According to the report , one boy told the Minister he had started to make his own kite. Some Georgetown City Councillors did not give kites, they instead ‘spent time with the children to assemble the kites‘ . This is a different kind of political work – working with the children to make their own.

I remember that I spent a lot of time as a child making the kite, sorting out the decorations, folding the paper and cutting out the shapes. My father probably enjoyed the kite making as much as anything else. Once the kite raised, it was boring after an hour or so.

So in addition to kite making next year, would the Government and other well meaning institutions work with the craftspersons, the shoe makers and the bag makers, to produce the school bags and school shoes and uniforms for the next school year? Instead of just enriching China?

A teacher said she couldn’t believe recently that her first form students were buying their answers to assignments. It might sound like good entrepreneurship – selling answers and scores and so on. The buyers though, easier to buy than to make and then to wait on 2020 and the oil to start flowing.
Is there nothing else for Guyana to get money from?

Sun dried tomatoes
Residents of Paramakatoi are upbeat about an agro-processing project to make sun-dried tomatoes. It is relief to see ordinary people upbeat about something else other than Exxon and oil.
Paramakatoi is in the reportedly beautiful Pakaraima region . There is a project to stimulate agriculture and to benefit from the ‘organic’ branding and using solar drying as a way of preserving.
This week, Stabroek News carried an article about the glut of vegetables on the market. Tomatoes are as low as $40 a pound in some places. Some really nice tomatoes were 20% of the Christmas price.
There are concern about wastage because we have not sorted out an agro-processing industry.
Almost three years ago to the day, Stabroek News carried a similar article.. tomatoes were $40 a pound and there was no agro- processing industry.
The President always talks nicely about agro-processing but like none of his Ministers seem to be bothering with him.
How come there are solar dryers only in Paramakatoi and not on the coast? Do the Government agencies have the costings and so available in the public domain so that persons interested in doing similar ventures in other places could plug those costs into a business plan?
Who does the technology transfer to help stimulate some of the innovation needed to so that we don’t have to rely on Exxon only?

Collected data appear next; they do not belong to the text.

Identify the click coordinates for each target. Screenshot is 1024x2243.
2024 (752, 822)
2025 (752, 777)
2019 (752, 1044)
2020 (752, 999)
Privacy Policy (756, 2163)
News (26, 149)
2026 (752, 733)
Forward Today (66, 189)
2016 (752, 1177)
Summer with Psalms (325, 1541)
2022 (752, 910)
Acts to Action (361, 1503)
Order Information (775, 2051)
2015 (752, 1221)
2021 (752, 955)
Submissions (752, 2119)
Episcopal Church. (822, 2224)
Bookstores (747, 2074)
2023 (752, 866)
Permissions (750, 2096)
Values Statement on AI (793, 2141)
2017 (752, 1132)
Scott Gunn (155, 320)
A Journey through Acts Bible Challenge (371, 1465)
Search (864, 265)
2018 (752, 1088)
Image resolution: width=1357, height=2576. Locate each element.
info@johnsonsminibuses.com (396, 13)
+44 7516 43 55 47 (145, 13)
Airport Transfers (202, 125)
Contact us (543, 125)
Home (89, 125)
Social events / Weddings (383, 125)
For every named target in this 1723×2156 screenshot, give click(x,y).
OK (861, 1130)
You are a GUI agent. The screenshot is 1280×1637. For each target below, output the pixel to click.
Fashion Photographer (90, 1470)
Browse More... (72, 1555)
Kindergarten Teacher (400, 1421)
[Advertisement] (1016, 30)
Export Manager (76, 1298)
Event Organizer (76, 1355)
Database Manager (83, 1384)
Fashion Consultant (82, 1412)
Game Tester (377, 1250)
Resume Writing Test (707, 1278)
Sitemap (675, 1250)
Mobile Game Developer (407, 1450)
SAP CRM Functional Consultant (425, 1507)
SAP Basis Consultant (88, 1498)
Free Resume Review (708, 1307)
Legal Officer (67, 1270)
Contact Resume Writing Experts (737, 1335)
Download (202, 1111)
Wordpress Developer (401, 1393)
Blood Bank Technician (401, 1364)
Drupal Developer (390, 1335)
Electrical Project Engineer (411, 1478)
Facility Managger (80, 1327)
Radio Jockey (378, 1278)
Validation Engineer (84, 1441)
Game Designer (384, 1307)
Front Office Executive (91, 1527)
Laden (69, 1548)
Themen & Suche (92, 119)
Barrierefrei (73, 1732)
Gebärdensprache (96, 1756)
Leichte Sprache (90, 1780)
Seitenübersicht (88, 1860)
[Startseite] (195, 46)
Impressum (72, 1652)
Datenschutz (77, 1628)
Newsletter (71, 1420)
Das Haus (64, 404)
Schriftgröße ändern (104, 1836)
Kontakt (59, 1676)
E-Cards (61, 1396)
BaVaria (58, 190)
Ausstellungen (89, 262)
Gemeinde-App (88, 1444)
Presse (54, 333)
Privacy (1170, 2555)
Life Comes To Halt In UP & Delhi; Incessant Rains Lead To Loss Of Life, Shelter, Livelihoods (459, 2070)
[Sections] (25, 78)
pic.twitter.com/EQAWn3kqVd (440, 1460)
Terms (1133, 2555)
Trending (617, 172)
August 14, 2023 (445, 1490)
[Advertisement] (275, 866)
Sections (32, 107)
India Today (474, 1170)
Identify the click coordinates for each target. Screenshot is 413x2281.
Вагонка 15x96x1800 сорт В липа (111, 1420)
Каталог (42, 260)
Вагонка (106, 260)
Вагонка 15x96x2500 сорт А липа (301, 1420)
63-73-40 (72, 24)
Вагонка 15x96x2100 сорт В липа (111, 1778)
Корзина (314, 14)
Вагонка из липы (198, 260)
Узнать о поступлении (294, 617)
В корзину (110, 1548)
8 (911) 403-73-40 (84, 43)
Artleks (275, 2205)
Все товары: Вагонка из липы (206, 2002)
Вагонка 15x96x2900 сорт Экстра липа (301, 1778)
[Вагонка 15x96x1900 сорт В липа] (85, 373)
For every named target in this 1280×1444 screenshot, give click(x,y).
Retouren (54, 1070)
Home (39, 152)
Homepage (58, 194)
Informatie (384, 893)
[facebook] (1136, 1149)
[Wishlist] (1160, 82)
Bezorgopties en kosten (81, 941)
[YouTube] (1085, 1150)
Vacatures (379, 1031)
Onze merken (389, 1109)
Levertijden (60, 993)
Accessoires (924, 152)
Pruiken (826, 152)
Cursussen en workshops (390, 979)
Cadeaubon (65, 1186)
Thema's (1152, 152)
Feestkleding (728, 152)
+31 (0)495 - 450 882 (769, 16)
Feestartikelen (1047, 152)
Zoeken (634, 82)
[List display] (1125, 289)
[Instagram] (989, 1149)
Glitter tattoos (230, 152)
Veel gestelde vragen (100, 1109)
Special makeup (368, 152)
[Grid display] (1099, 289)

The President repeatedly says he is satisfied with the performance of his Ministers.

Earlier this week, another headline “Government crafts vigorous screening plan to combat mental illness” The story went on to report what Minister Volda Lawrence had to say about mental health.

A couple of people from the lunatic fringe who had protested slap and strip bheri had signed a petition that Minister Lawrence should be removed . Minister Lawrence had supported a colleague who had been accused of raping a child. She did not facilitate any independent resolution of the allegations.

There is something threatening about that headline – about Minister Lawrence and her colleagues deciding who is mad and who is not mad.

GINA carried another story about efforts by the Mental Health Unit to screen for suicide and depression.

The screening instrument is not in the public domain. A man who wanted to work on suicide prevention and building up supporting mechanisms is about to quit Guyana. He feels Guyana is hopeless. “I don’t know what you guys plan to do, I have been through PPP and now this.. nothing is changing” Would Minister Lawrence’s screening deem him mad?

3 different lime”
“Me gah lime, 3 different lime”… “orange nah deh.. $100 for one and dem nah suh sweet”.. the woman who normally walks and sells oranges told me.
Round limes are 6 for a hundred. This is a treat – sometimes they are not available. The juice from the round limes tastes better to me than seedless limes and rampoor limes and long limes. Guyana has about four or five varieties of limes that I have seen.
Guyana might have more to offer than different varieties of limes.
I tried a thing with mixing the lime water with thick leaf thyme and married man pok (basil?) . It was nice and refreshing.
A nice change.
Not like the other one which might or might not have really happened.